→ Task directions
Pick up the blog post about the New York Times article on Jerusalem after its last sentence and continue writing it.

→ Study text
---
On Aug. 4, 2005, Rosen, Weissman, and Pentagon analyst Larry Franklin were indicted by a federal grand jury and charged with violating provisions of the Espionage Act that forbid divulging national defense information to persons not authorized to receive it.
May 9th, 2007 at 9:27 pm
http://www.ilanpappe.org/News/The%20Myth%20of%20Jewish%20Refugees%20from%20Arab%20Land.html
May 10th, 2007 at 12:48 pm
Perhaps a legitimate,primary source would be more authoritative than a person who has explained that his work is designed to advance an ideology rather than expound upon the truth. Lets not forget the fabricated “Tantura Massacre” and its sequelae.
May 14th, 2007 at 1:53 pm
Nonchalantly, NYT Details Israeli Ethnic Cleansing
Sunday, May 13th, 2007 in News, Israel, Palestine by Jeremy Sapienza|
Today is my day off; I wasn’t even planning on looking at the news, but it’s on my Google page and when I opened my browser, there it was: “Israeli Riddle: Love Jerusalem, Hate Living There”. I’ll be brief, as the article speaks for itself. The article starts out right away matter-of-factly stating that Israel has tried to cram more Jews into Jerusalem while trying to squeeze out the natives.
For four decades, Israel has pushed to build and expand Jewish neighborhoods, while trying to restrict the growth in Arab parts of the city.
I can’t imagine the vitriol that would be packaged as journalism if some southern US state were to, say, subsidize the construction of white neighborhoods and yet refuse permits for private building in overcrowded black neighborhoods. In 2007. It would be the only news for weeks. But it’s Israel, so the New York Times shrugs.
The article goes on to document the rising air of religious fanaticism convincing secular Israels to flee to more modern, cosmopolitan cities like Tel Aviv, mainly because of the astounding birth rate of Jewish religious extremists.
Ms. Angel [who left Jerusalem after 30 years] said she was increasingly turned off by religious and political intolerance. She recalled being casually but modestly dressed one day when an ultra-Orthodox Jewish woman began yelling at her that she was not properly clothed.
---
→ Recorded information
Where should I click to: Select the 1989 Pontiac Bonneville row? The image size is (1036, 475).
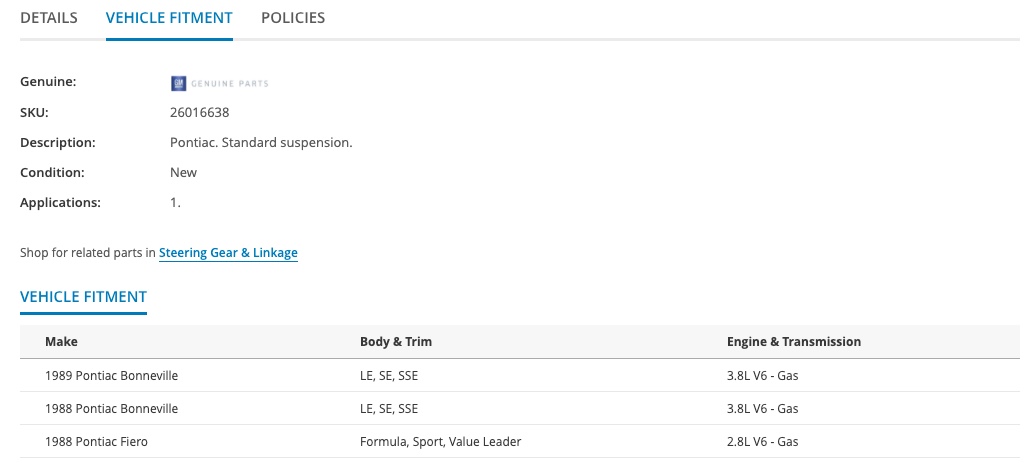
---
→ Final answer
Also, because the ultra-Orthodox hardly participate in wealth-generating enterprises, in addition to the conscious economic crushing of the Palestinians in their ghettoes, Jerusalem has become service-poor and opportunities have bled away to other, more liberal parts of Israel. Enlightened, upwardly-mobile Israelis simply don’t want to live there. And yet, while
More than 60 percent of Israelis said they would not want to give up Israeli control of the city’s holy sites, even as part of a peace agreement with the Palestinians…78 percent of Israelis said they would not consider living in Jerusalem or would prefer to live elsewhere in Israel.
They don’t want to live there, but they want their government to continue the ethnic cleansing of the native population of the Old City. And the New York Times just finds that yawnable.
May 17th, 2007 at 1:54 pm
“More than 60 percent of Israelis said they would not want to give up Israeli control of the city’s holy sites”…They don’t want to live there, but they want their government to continue the ethnic cleansing of the native population of the Old City.”
what kind of leap was that? wanting israeli control of holy sites is not remotely the same as ethnic cleansing.
when the arabs controlled the holy sites, no jews were allowed into their holy places. now that israel controls them, all 3 religions have access to their holy sites. it’s as simple as that.